If anyone else has anything to add, I would love that. Even just having you few people is a godsend. I've literally never even had someone like-minded to talk to about these things.

Re: I think I'm going to lose everything.

I will keep pushing through my study, I need something to take up my time. I try not to judge myself, I do try.

I haven't been told much about DBT yet, but I need to try something. And yes, I live near Perth, or at least relatively close.

I do tell him as often as I can how much he means to me, and I try to show him the best I can, I just hope it works, because he really is my saving grace.

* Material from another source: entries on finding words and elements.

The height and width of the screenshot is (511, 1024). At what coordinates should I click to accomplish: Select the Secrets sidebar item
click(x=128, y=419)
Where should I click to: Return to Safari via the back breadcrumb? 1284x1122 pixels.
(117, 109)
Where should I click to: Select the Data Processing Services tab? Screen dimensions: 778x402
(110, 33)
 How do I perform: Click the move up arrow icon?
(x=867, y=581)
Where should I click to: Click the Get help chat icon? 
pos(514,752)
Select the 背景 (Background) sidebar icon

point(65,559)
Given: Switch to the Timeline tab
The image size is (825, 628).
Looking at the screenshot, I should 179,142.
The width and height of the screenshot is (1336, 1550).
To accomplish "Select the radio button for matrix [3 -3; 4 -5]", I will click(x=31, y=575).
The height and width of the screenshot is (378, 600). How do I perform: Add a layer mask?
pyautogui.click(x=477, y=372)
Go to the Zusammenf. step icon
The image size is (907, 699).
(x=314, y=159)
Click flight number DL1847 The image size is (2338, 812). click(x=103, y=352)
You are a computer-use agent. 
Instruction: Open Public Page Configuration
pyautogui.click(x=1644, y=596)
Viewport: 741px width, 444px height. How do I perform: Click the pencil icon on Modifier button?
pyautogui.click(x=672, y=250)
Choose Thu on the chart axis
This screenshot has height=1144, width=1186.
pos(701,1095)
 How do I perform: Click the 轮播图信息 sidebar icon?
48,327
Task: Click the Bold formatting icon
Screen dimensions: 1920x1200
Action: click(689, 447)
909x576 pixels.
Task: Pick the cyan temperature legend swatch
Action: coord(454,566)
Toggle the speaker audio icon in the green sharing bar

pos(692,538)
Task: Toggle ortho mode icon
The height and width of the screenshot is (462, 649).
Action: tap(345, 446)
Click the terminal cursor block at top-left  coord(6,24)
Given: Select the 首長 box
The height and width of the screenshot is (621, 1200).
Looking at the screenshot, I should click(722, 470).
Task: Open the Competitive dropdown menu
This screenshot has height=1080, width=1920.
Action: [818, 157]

I will try to go easy on myself, thank you for your support.

Re: I think I'm going to lose everything.

I have often found it difficult to manage all my health issues in the times that the GP has allocated ... I go in with lists ... and am very clear etc ... but I think sometimes they also want to know their patient as people too ... the good GPs that is ..

 

There is also a website called the shack about BPD.  Good LuckHeart

Re: I think I'm going to lose everything.

@EnergiserBunny7 I can 100% relate to you and how you feel. My husband is also my saving grace and the only person who stands by me and puts up with my mood swings. I don't have BPD I got Bipolar and I'm up and down like a yoyo.

I have zero clue how he puts up with me and I have even told him if he wants to leave me that's ok because I don't want this life for him but he just keeps telling me he loves me and I'm the most amazing person in the world. (I sometime think there's something wrong with him lol)

I feel really guilty by the way I treat him and I know deep down I don't want to treat him this way and I can hear your the same but something in me can't control my emotions yet.

So what I do when I'm feeling what I call human is I write nice notes to my partner telling him how much I appreciate him and value him or buy him everything he wants. It's only small windows but I think he apprishiates it and makes him feel valued.

I don't know what to suggest to stop doing it and letting out emotions on our partners. But I must say we are very lucky.

But my tip for when your feeling overwhelmed and like everything is literally spinning and you can feel every emotion in your body mixing together at once is to BREATH.

Re: I think I'm going to lose everything.

Welcome to the forum @EnergiserBunny7.  I'm very sorry to hear of the troubles you've experienced, and I just want to acknowledge the very helpful contributions of @Mazarita @Former-Member @Appleblossom in this thread.  I'm glad to note that knowing there's other people who've experienced similar things makes you feel better.

 

I wonder if @catalytic @Rose11 can offer some insights into this as well?